Oleh : Fityah Sholihah
Derita rakyat di tengah pandemi
Pandemi wabah virus Covid-19 di Indonesia terus berlangsung. Entah sampai kapan wabah penyakit yang dinamakan Korona ini pastinya akan terhenti tidak ada yang tahu. Bulan demi bulan berlalu rakyat hidup dalam cekaman wabah penyakit yang mengancam jiwa siapa saja.

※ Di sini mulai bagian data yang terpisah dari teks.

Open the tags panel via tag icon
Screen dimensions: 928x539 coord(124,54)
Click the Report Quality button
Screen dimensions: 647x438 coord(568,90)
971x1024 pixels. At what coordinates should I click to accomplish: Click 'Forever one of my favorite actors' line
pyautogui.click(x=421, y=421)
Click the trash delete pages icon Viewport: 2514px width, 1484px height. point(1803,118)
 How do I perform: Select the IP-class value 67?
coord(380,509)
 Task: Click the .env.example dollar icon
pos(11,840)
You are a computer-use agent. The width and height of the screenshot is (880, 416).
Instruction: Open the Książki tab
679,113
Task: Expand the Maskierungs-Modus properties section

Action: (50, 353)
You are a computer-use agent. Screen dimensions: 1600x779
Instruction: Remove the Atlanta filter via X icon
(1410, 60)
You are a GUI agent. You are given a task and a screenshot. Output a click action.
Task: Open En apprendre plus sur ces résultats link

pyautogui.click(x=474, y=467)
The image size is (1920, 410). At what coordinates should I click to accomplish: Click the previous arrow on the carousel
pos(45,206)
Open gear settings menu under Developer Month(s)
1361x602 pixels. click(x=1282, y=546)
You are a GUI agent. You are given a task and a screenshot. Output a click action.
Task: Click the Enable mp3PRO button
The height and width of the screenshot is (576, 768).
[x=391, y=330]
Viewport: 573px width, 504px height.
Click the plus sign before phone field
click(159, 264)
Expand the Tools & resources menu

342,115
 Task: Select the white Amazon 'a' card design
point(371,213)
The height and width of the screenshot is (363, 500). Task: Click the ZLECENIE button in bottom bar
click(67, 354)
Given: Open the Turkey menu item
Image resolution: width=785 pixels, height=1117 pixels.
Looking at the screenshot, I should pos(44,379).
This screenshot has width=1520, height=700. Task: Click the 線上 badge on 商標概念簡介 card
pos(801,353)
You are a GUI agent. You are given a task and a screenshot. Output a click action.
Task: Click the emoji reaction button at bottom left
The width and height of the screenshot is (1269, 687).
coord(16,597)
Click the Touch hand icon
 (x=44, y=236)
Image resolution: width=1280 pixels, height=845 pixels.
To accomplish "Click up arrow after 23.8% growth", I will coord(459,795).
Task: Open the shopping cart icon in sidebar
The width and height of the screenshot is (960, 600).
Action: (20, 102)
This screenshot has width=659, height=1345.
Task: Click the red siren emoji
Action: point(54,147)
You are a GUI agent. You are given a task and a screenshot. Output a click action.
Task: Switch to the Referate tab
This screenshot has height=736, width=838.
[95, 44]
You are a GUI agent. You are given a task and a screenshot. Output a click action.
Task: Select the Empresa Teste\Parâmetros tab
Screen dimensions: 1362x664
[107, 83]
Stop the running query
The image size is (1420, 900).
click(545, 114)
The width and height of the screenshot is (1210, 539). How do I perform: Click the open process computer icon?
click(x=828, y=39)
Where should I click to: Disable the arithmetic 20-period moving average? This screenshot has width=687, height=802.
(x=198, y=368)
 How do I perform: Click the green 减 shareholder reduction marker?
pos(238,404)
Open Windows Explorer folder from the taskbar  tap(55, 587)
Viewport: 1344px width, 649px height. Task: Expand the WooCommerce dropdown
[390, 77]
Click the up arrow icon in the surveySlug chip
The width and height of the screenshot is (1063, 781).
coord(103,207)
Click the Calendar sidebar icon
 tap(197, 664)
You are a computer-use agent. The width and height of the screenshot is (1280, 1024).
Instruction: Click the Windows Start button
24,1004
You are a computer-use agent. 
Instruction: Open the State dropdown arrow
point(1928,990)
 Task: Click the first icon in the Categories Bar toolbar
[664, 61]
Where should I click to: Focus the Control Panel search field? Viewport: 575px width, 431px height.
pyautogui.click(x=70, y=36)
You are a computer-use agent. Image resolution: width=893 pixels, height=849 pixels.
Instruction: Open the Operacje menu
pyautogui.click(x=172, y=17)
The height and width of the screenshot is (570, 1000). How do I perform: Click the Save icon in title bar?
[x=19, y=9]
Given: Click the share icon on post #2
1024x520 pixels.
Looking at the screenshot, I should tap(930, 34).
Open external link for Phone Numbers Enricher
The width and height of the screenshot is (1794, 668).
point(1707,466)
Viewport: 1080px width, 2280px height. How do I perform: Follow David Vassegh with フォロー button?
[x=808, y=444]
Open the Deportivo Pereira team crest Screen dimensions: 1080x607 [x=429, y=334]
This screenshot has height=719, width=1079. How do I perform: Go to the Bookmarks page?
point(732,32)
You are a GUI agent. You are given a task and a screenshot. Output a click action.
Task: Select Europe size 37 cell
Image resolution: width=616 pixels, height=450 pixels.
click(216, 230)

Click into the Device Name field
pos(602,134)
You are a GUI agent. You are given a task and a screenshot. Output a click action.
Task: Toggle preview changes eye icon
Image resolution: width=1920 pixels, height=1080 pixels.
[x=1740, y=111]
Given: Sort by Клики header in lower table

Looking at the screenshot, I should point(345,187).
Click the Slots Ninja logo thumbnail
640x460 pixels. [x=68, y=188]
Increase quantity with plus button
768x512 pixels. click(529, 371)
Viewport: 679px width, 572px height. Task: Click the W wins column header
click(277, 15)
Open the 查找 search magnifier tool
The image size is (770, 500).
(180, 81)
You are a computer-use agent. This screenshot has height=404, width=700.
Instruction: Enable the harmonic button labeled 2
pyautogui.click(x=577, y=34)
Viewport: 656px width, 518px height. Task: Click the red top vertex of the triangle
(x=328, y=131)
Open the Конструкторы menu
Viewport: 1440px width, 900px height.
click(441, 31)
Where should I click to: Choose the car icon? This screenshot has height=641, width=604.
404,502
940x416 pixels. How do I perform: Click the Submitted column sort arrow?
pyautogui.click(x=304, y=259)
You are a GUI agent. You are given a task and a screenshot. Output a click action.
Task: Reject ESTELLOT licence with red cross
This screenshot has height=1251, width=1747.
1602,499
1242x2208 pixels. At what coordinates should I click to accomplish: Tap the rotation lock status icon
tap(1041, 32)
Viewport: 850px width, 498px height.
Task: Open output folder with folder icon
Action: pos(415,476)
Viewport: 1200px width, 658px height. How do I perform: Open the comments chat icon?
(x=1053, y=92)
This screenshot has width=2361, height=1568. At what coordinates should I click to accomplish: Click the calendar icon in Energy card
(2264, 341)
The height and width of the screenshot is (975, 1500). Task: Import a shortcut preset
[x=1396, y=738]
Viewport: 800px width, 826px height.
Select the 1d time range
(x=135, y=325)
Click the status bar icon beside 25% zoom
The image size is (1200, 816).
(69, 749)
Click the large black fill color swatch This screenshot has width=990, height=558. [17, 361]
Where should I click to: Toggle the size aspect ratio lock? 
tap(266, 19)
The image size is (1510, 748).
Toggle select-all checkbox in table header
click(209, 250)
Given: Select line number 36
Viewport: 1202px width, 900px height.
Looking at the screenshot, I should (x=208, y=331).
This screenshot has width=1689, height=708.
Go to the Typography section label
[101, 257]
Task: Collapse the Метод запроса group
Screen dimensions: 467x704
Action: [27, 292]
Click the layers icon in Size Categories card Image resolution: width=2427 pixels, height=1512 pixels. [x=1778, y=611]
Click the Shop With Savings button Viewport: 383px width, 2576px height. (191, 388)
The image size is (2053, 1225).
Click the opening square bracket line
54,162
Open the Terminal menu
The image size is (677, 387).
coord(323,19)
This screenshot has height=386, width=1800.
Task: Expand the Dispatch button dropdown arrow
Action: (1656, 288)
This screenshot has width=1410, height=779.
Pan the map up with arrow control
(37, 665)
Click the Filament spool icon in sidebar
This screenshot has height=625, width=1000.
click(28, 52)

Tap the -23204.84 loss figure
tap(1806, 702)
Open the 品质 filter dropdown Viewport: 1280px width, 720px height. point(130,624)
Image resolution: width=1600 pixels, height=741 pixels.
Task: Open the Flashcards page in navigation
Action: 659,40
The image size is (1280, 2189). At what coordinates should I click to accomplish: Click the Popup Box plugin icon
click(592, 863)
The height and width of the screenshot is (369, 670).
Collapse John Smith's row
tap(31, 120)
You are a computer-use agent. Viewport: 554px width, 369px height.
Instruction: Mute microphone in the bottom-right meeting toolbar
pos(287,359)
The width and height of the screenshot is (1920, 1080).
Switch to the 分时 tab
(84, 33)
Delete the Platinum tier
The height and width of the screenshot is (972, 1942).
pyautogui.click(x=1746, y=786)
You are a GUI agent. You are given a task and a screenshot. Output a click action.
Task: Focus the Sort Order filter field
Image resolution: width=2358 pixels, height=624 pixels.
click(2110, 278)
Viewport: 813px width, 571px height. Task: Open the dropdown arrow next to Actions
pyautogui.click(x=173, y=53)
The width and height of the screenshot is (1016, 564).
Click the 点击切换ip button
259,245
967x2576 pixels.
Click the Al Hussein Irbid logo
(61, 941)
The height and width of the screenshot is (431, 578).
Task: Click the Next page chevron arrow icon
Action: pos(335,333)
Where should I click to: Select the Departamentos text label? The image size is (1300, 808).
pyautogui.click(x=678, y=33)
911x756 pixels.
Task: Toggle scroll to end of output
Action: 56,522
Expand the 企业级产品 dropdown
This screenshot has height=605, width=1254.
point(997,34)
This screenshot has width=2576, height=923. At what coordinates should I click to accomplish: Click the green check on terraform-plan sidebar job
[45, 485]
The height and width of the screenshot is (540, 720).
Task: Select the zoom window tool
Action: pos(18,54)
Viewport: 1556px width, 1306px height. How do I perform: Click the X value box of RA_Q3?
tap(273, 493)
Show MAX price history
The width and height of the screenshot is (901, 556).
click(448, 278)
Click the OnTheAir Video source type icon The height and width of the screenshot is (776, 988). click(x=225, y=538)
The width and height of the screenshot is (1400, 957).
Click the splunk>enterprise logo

Pemberlakuan Pembatasan Sosial Berskala Besar (PSBB) memang telah diterapkan dibeberapa wilayah kota yang belabel zona merah, sebagai pengganti kebijakan lockdown sempurna karena pemerintah yang ekonominya terlanjur carut marut tak berani menanggung kebutuhan hidup rakyat di negeri ini dalam masa lock down.
Namun demikian dalam masa PSBB telah tertoreh kisah-kisah pilu sebagai derita rakyat berjibaku dalam menghadapi wabah penyakit ini. Kebijakan sosial distancing dan physical distancing telah melumpuhkan banyak sendi kemaslahatan dalam kemasyarakatan. Baik dalam dunia pendidikan, sosial kemasyarakan, bahkan ekonomi menjadi lumpuh. Wal’hasil sudah jatuh tertimpa tangga, yang bertambah tidak hanya derita akibat wabah penyakit corona ini melainkan juga derita ekonomi dan kelaparan yang melanda rakyat.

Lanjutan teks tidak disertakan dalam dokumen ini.